■ **EXERCISE INSTRUCTIONS**
Wherever a line in the data below holds "Toggle", copy that line.

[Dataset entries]

※ ※ ※

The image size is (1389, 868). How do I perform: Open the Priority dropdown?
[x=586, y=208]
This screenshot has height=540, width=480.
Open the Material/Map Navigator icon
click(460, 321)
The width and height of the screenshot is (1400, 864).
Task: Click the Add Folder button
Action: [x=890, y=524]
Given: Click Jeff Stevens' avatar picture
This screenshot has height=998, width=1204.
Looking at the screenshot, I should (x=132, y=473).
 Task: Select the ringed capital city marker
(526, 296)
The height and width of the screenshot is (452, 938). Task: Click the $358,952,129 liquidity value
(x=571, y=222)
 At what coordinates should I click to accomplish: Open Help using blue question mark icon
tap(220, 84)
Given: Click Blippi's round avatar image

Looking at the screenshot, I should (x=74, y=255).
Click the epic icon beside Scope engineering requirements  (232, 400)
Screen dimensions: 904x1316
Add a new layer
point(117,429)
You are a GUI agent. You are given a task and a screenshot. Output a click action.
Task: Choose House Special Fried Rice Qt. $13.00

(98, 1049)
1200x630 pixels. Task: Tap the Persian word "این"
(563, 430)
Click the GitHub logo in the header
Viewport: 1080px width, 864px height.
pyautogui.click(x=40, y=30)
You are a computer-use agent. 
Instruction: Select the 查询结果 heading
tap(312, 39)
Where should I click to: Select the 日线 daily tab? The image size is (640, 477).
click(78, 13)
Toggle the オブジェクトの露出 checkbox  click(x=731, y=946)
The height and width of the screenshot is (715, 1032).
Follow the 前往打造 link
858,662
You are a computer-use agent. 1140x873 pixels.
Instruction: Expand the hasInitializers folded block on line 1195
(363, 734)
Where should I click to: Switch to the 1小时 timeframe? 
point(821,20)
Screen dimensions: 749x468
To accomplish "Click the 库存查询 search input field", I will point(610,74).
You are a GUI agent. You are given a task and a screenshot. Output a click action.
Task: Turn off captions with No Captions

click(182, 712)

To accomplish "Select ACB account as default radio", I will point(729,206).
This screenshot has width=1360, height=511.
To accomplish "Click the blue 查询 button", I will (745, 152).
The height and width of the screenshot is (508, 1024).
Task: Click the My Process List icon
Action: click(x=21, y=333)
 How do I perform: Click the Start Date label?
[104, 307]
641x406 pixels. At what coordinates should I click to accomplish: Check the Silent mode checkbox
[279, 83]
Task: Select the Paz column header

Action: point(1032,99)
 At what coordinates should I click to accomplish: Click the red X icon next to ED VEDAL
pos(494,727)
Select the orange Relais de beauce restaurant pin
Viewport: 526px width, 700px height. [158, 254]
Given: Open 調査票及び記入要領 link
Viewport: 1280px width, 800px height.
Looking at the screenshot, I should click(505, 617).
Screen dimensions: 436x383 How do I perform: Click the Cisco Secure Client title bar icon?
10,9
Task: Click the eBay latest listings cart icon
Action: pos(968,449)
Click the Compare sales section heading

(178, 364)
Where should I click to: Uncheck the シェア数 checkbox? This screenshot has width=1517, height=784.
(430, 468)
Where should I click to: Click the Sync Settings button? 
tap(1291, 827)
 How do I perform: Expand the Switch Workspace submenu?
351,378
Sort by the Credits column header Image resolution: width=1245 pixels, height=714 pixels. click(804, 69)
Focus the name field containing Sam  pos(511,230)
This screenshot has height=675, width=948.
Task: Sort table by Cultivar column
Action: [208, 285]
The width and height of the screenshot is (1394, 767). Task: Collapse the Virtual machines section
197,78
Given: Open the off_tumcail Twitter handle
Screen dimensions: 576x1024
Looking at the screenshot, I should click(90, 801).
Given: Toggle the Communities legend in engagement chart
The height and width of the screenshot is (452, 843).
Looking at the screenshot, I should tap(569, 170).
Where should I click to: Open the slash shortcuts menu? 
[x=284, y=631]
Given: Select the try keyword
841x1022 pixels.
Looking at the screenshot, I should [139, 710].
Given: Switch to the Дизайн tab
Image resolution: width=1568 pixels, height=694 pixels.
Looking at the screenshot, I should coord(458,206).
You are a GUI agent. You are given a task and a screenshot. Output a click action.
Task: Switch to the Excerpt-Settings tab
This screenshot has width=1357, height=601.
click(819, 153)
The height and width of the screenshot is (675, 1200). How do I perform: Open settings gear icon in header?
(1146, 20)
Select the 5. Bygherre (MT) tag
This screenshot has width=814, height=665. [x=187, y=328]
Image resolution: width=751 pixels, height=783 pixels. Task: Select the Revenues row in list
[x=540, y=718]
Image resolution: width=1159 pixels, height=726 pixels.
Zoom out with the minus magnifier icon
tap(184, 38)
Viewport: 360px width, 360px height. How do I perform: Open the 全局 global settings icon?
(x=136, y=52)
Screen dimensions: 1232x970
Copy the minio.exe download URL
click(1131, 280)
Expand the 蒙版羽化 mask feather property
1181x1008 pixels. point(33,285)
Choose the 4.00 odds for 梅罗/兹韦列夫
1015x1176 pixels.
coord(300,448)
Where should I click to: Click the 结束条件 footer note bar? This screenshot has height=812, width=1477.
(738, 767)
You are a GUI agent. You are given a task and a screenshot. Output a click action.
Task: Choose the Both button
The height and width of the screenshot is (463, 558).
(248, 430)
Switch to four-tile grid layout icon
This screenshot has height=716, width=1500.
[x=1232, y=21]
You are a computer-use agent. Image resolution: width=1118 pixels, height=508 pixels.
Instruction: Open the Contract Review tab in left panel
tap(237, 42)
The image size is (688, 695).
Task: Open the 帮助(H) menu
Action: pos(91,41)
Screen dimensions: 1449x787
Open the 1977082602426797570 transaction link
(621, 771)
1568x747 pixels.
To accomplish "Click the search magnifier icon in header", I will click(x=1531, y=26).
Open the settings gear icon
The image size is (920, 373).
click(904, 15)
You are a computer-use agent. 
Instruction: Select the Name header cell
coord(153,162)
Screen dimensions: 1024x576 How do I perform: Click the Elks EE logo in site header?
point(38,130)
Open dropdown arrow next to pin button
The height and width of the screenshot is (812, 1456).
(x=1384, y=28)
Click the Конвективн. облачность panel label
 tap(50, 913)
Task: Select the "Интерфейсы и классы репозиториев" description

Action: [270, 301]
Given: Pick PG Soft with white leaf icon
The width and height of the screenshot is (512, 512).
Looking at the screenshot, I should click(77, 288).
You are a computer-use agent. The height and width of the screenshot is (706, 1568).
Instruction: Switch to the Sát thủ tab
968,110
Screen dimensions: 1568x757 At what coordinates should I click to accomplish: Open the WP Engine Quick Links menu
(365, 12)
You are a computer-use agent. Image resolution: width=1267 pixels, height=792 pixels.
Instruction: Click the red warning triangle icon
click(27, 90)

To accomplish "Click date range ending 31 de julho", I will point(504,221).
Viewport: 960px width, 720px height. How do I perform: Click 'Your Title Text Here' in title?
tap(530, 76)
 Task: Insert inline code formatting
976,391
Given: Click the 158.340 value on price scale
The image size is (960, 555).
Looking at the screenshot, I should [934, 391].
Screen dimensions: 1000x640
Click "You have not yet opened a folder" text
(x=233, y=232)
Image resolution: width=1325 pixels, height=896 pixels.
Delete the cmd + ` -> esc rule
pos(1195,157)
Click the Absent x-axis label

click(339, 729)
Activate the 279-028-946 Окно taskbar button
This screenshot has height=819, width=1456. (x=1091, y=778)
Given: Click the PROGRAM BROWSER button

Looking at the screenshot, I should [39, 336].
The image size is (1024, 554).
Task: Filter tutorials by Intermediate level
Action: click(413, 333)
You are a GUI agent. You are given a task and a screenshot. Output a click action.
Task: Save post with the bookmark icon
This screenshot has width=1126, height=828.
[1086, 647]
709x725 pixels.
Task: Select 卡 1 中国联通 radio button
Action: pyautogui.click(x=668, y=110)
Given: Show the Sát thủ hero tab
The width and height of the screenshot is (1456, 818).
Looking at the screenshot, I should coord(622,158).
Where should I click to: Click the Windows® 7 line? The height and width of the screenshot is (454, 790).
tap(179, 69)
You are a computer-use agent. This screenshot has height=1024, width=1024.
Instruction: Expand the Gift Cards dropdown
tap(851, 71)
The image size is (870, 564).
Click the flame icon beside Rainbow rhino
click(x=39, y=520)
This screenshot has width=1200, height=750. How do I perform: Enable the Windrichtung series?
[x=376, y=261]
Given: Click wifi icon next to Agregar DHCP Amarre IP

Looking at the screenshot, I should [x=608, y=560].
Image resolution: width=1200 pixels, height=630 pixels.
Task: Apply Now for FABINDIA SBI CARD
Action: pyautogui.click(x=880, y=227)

※ ※ ※

■ **SOLUTION TO THIS PROBLEM**
Toggle the オブジェクトの露出 checkbox  click(x=731, y=946)
Given: Toggle the Communities legend in engagement chart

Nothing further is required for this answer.